## Source records

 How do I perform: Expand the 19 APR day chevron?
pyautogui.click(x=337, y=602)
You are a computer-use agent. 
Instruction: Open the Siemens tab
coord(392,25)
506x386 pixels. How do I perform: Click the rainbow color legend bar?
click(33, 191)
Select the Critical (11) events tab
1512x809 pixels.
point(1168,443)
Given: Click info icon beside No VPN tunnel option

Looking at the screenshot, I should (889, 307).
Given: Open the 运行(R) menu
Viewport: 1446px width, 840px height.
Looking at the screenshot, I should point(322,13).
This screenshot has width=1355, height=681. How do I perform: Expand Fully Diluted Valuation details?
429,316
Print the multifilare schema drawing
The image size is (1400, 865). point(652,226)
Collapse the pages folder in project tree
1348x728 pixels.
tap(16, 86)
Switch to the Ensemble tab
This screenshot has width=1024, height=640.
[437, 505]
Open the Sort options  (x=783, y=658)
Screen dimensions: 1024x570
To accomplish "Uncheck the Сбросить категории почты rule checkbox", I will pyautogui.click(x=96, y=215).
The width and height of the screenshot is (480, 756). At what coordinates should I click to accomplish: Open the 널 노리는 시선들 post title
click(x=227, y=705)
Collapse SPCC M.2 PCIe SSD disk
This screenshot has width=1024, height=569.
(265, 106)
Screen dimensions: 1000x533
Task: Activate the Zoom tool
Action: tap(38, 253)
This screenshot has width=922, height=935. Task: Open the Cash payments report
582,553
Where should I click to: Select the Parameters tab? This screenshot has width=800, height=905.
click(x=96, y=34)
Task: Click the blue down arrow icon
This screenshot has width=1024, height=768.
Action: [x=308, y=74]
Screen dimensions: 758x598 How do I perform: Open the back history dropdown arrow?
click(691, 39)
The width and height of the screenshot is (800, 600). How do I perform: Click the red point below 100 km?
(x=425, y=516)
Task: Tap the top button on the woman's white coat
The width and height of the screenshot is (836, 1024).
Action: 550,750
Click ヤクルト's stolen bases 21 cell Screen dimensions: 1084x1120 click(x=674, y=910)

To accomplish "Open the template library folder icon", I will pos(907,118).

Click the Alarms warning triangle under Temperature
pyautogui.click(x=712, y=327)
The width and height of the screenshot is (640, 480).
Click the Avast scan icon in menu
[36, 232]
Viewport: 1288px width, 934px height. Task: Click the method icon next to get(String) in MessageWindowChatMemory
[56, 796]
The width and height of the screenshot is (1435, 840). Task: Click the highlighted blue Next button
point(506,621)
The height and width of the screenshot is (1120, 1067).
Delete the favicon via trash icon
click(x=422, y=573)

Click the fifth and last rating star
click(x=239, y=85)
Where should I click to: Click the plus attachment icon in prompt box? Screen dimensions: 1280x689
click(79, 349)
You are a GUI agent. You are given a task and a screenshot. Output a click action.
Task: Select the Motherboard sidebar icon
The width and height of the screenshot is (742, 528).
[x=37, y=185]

## What is expected
An exact copy of the lines above, from the one containing "Instruction: Open the Siemens tab" down to the one containing "Switch to the Ensemble tab" and including both, is the whole answer; retype it and nothing else.

## Exercise output
Instruction: Open the Siemens tab
coord(392,25)
506x386 pixels. How do I perform: Click the rainbow color legend bar?
click(33, 191)
Select the Critical (11) events tab
1512x809 pixels.
point(1168,443)
Given: Click info icon beside No VPN tunnel option

Looking at the screenshot, I should (889, 307).
Given: Open the 运行(R) menu
Viewport: 1446px width, 840px height.
Looking at the screenshot, I should point(322,13).
This screenshot has width=1355, height=681. How do I perform: Expand Fully Diluted Valuation details?
429,316
Print the multifilare schema drawing
The image size is (1400, 865). point(652,226)
Collapse the pages folder in project tree
1348x728 pixels.
tap(16, 86)
Switch to the Ensemble tab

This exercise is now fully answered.